The lawyer began walking past the front of Tom’s desk the way he might pace before a jury box. His smile had returned and he slicked back a yellow wing of hair over his left ear.
“The initial statements are meaningless,” he said. “As I noted to Burl, children enduring that level of trauma just want to pretend the incident never happened. This ridiculous talk about them ambushing Lang is clearly drivel. But in that version of the events, they remain unspoiled by lewd, unnatural,
and illegal
behavior. It’s to be expected they would create a scenario that is less repugnant to them, even if it requires turning the guilt on themselves. I know a dozen doctors who’ll support this theory should the case proceed to trial, but I strongly suggest you have this Lang man withdraw his charges so my clients – no, so this entire community – can avoid the humiliating stain of Lang’s perverse carnal practices. Further, I suggest you press charges against the man and get him off the streets so he’s not again tempted to act on his sickness.”

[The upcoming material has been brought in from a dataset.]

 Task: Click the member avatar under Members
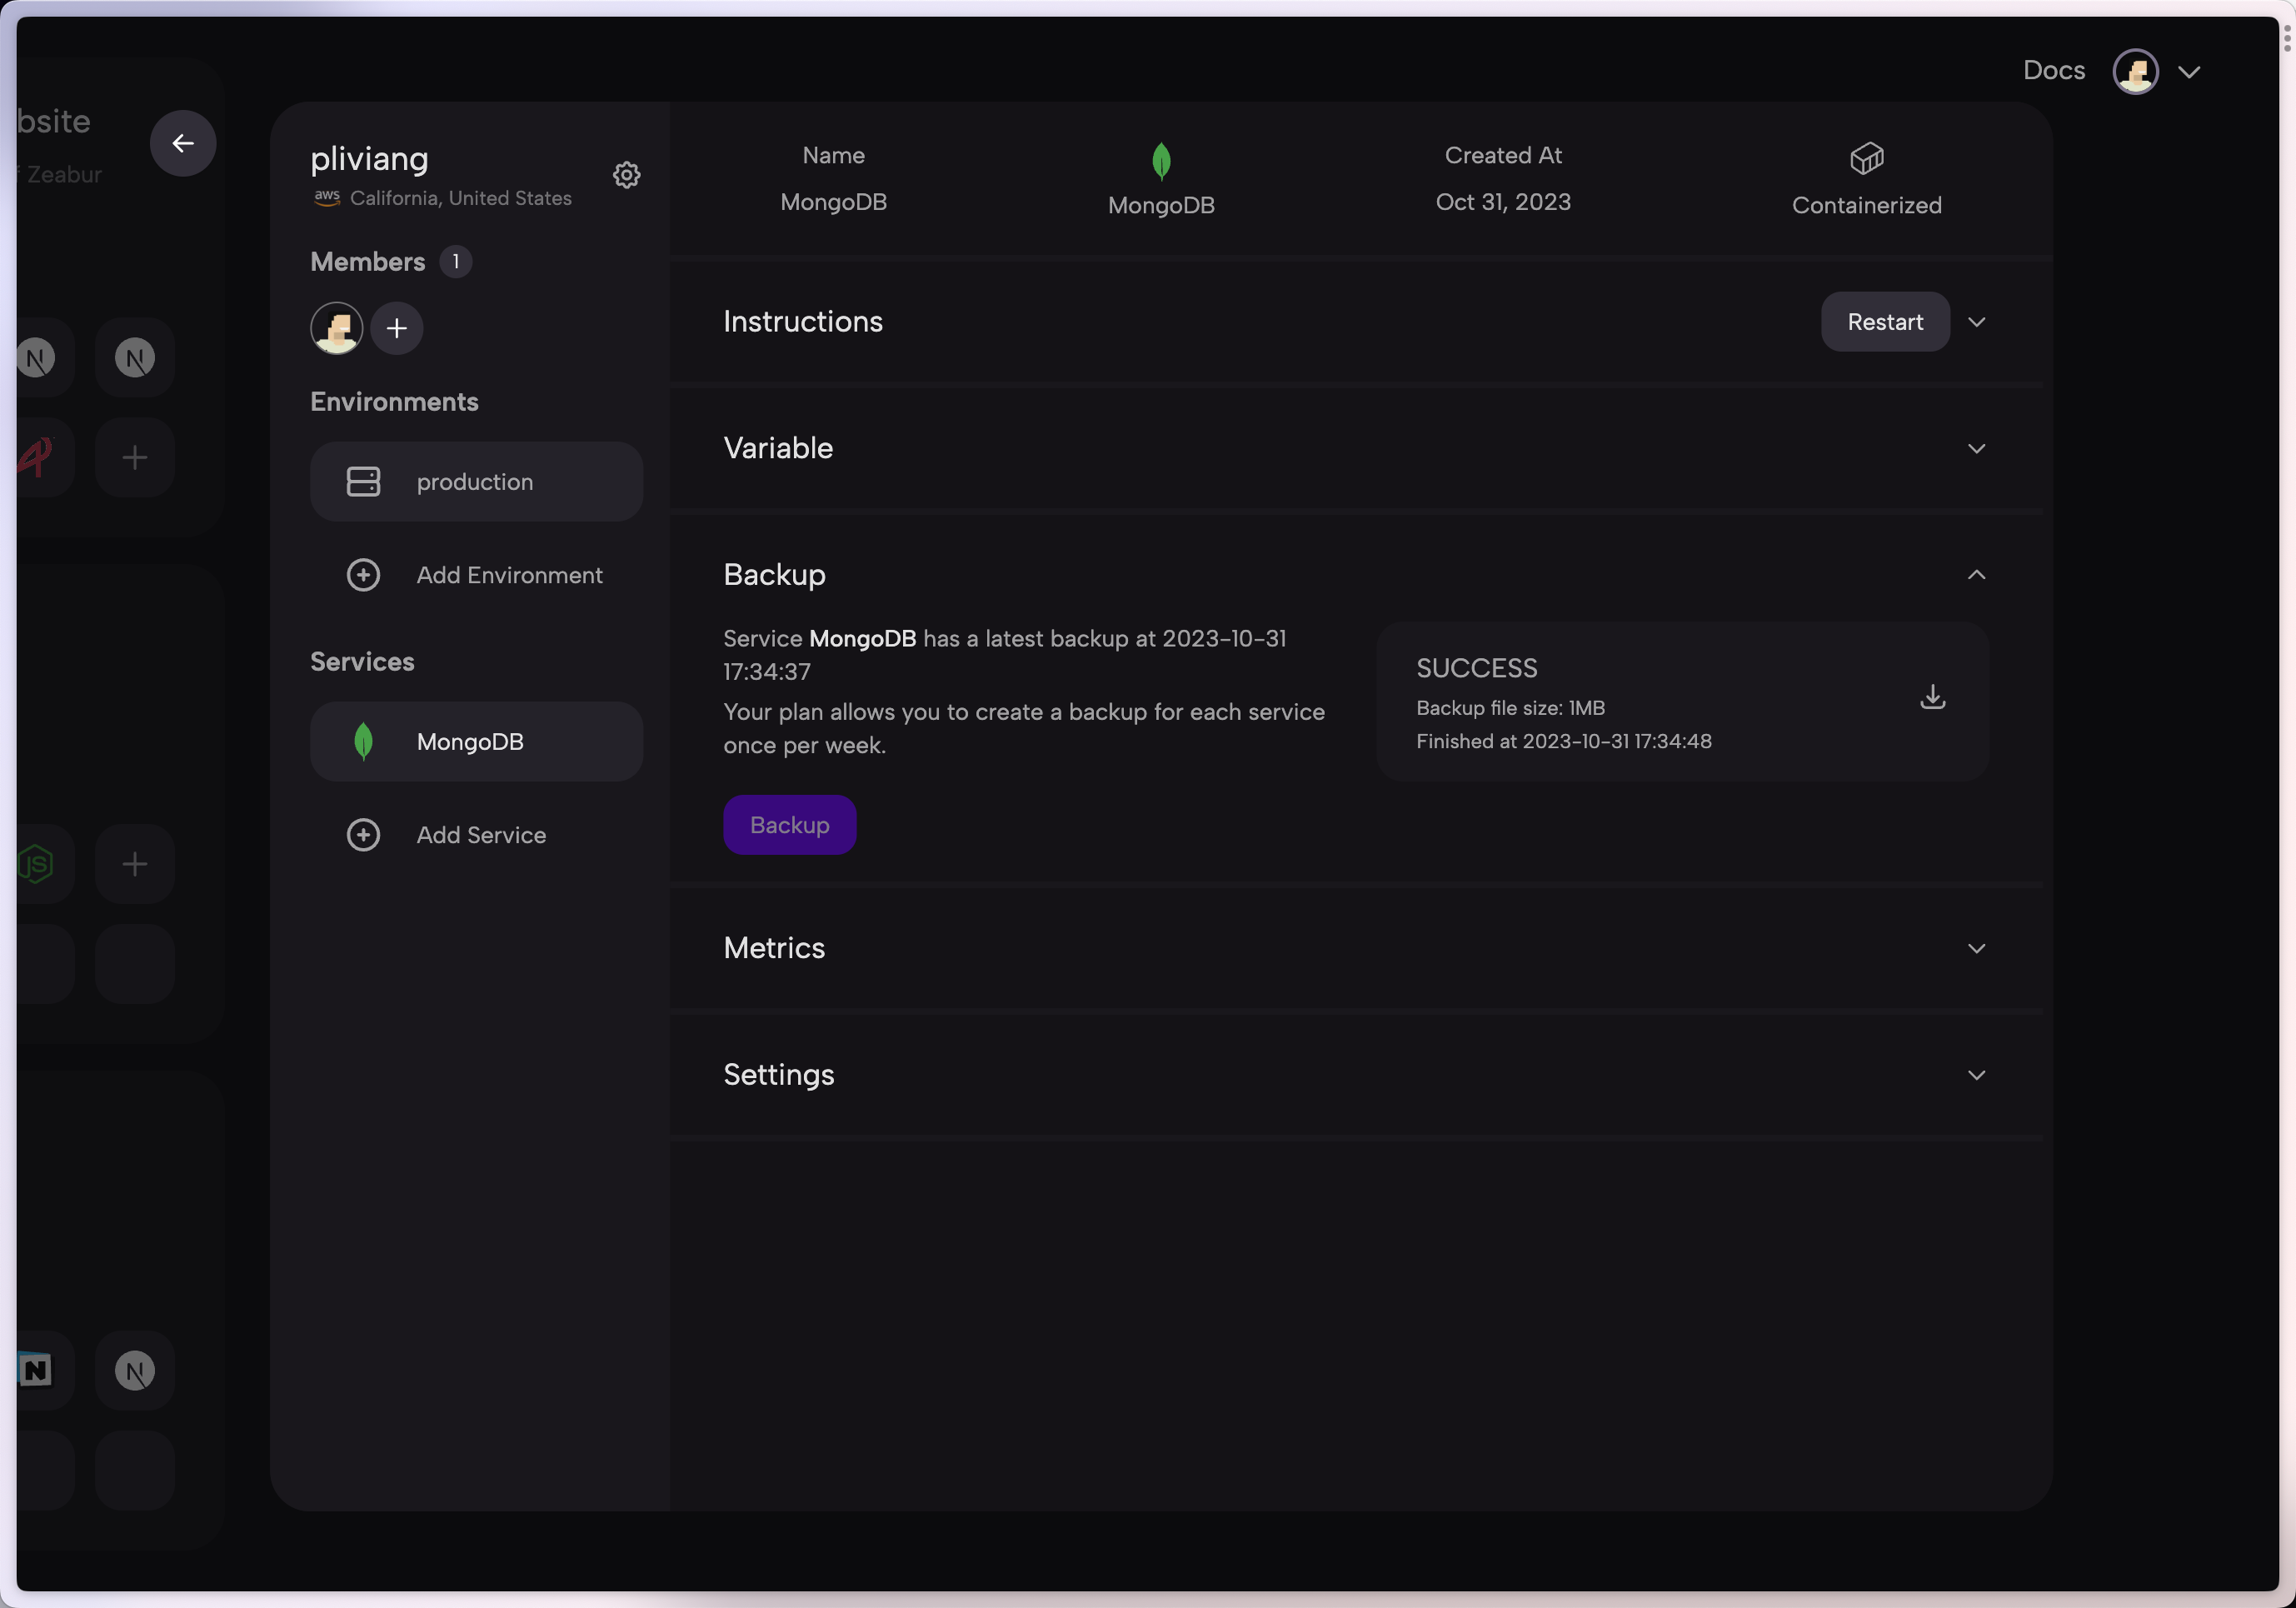[336, 328]
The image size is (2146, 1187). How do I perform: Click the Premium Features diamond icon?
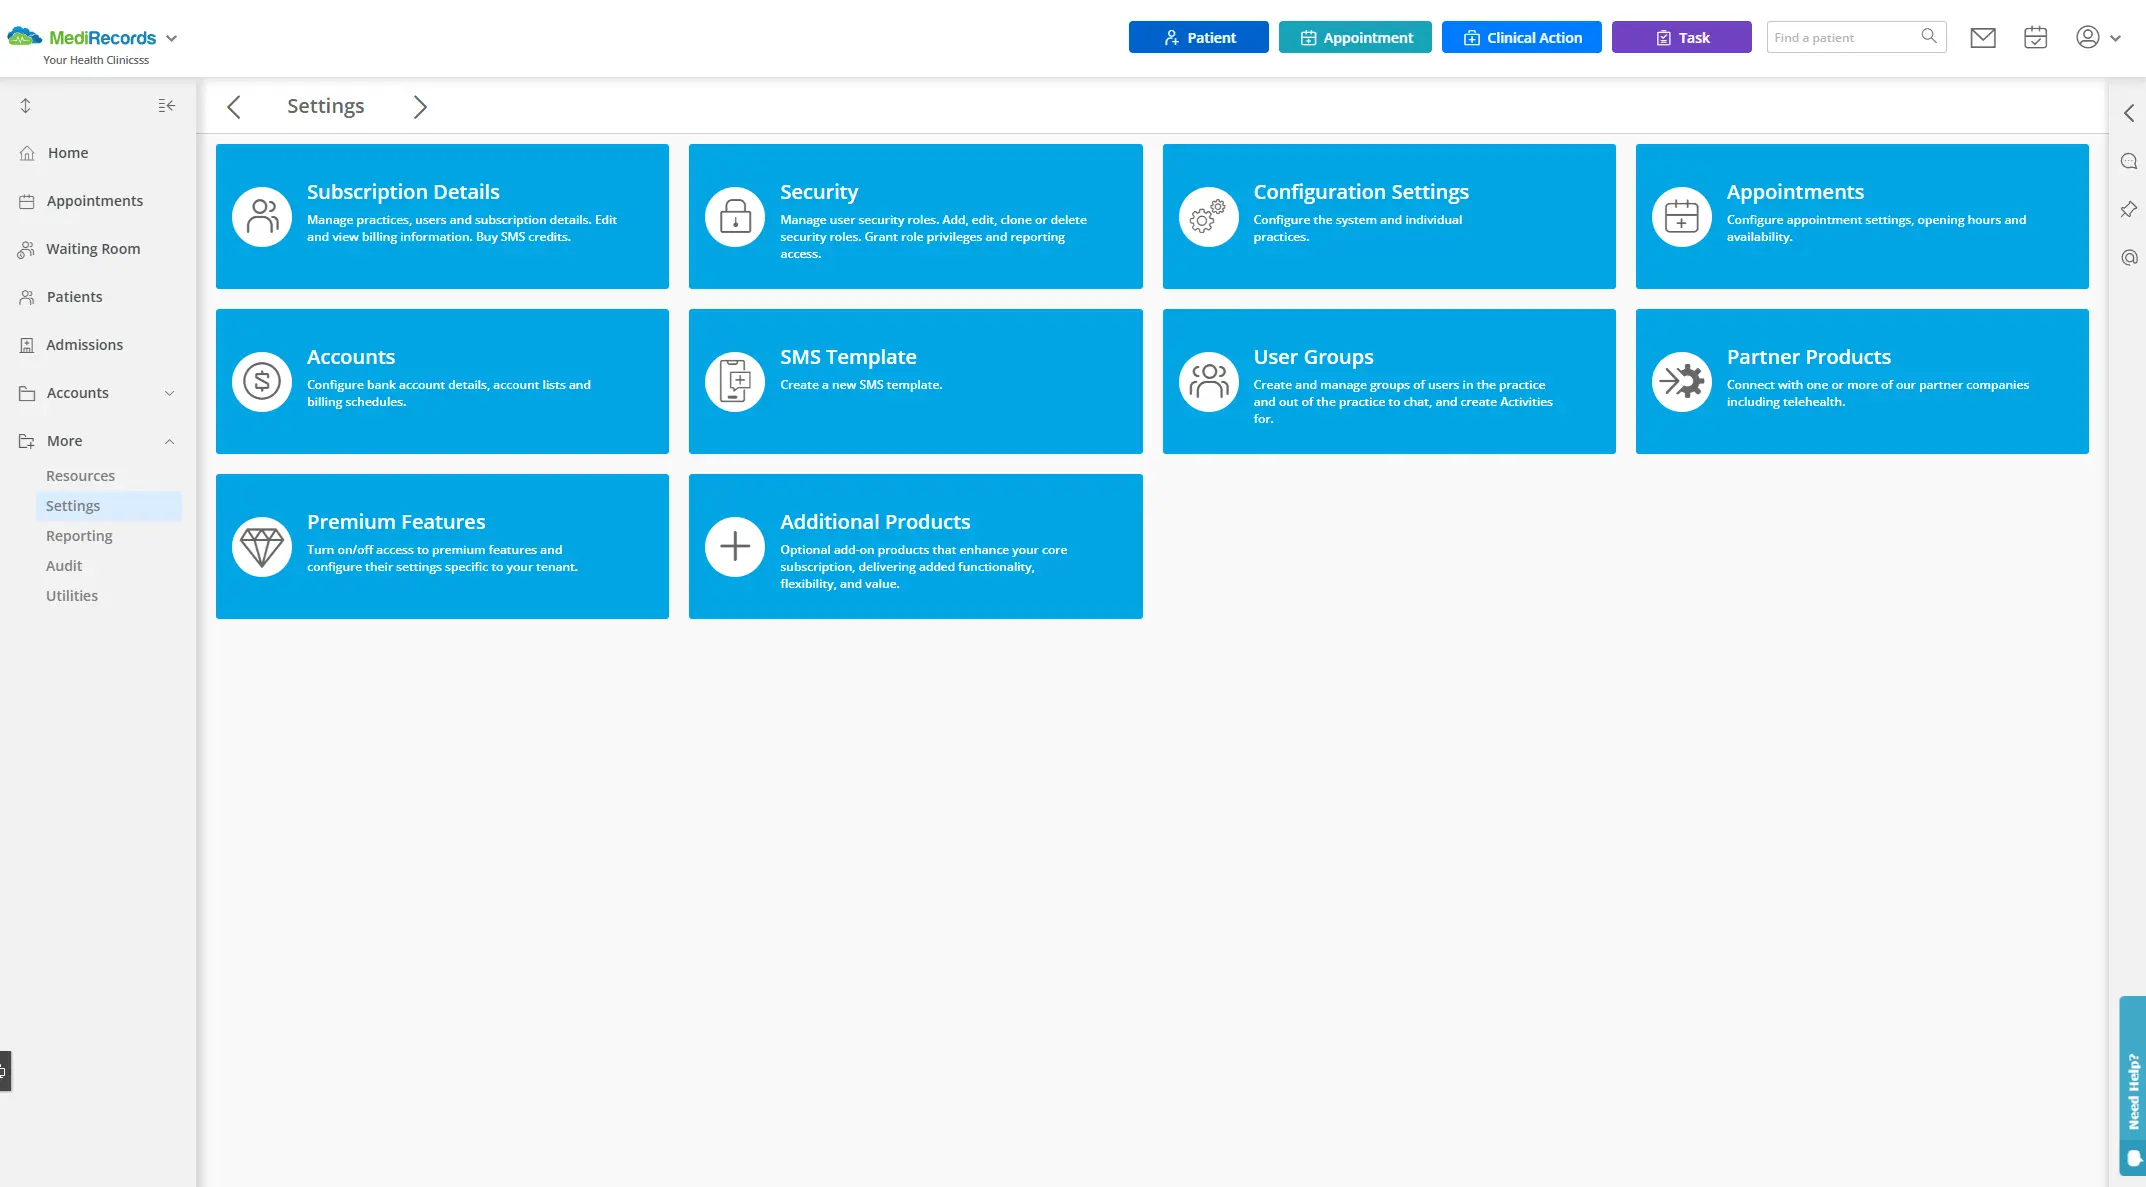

“Here’s what I think,” Tom said. “I think your clients found out we were in pursuit of the Cowboy at exactly the same time they were torturing Lang, and they’re changing their stories because the only thing that could have saved their asses here is the man’s confession, which was extracted under duress and doesn’t hold an ounce of credibility.”
“And what do you think a jury will make of this?” Taylor asked. “Four upstanding young men, two of whom are only a year away from heading overseas to fight for their country, accosted in the most humiliating way any man might be by an admitted deviant?”